**What is required**
What is needed is an exact copy of the records, with the images left out.

**Given information**

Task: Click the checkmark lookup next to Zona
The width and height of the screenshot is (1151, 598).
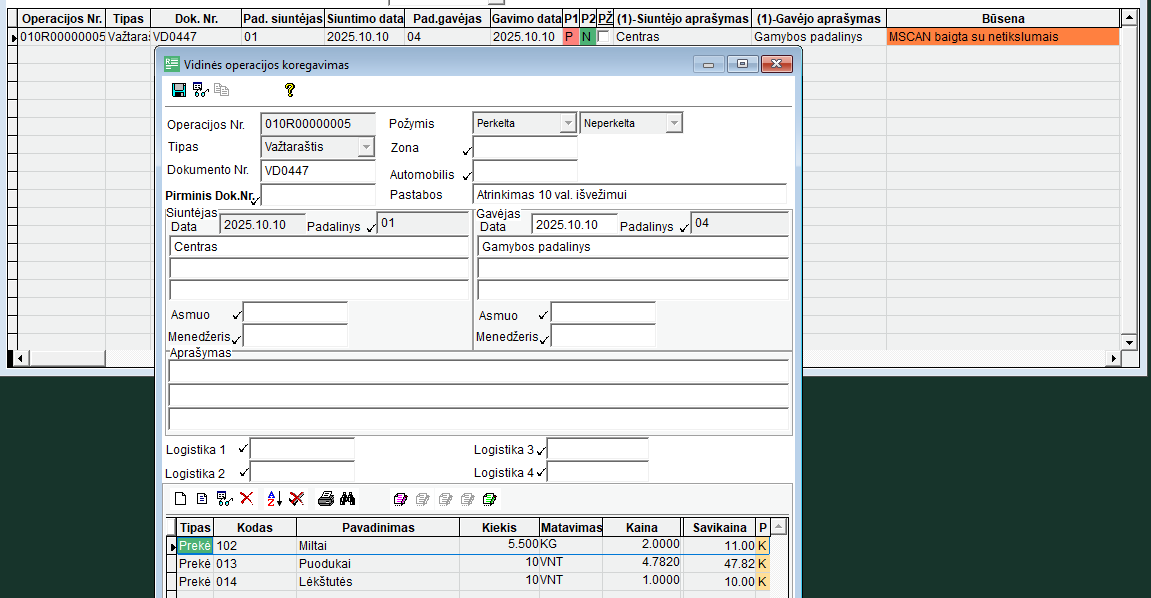Action: 466,151
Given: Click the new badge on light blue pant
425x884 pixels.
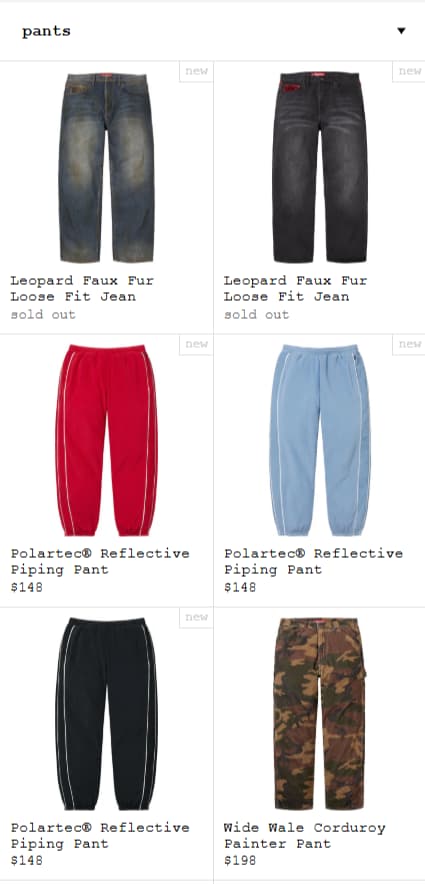Looking at the screenshot, I should (x=409, y=344).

**Exercise response**
Task: Click the checkmark lookup next to Zona
The width and height of the screenshot is (1151, 598).
Action: 466,151
Given: Click the new badge on light blue pant
425x884 pixels.
Looking at the screenshot, I should (x=409, y=344).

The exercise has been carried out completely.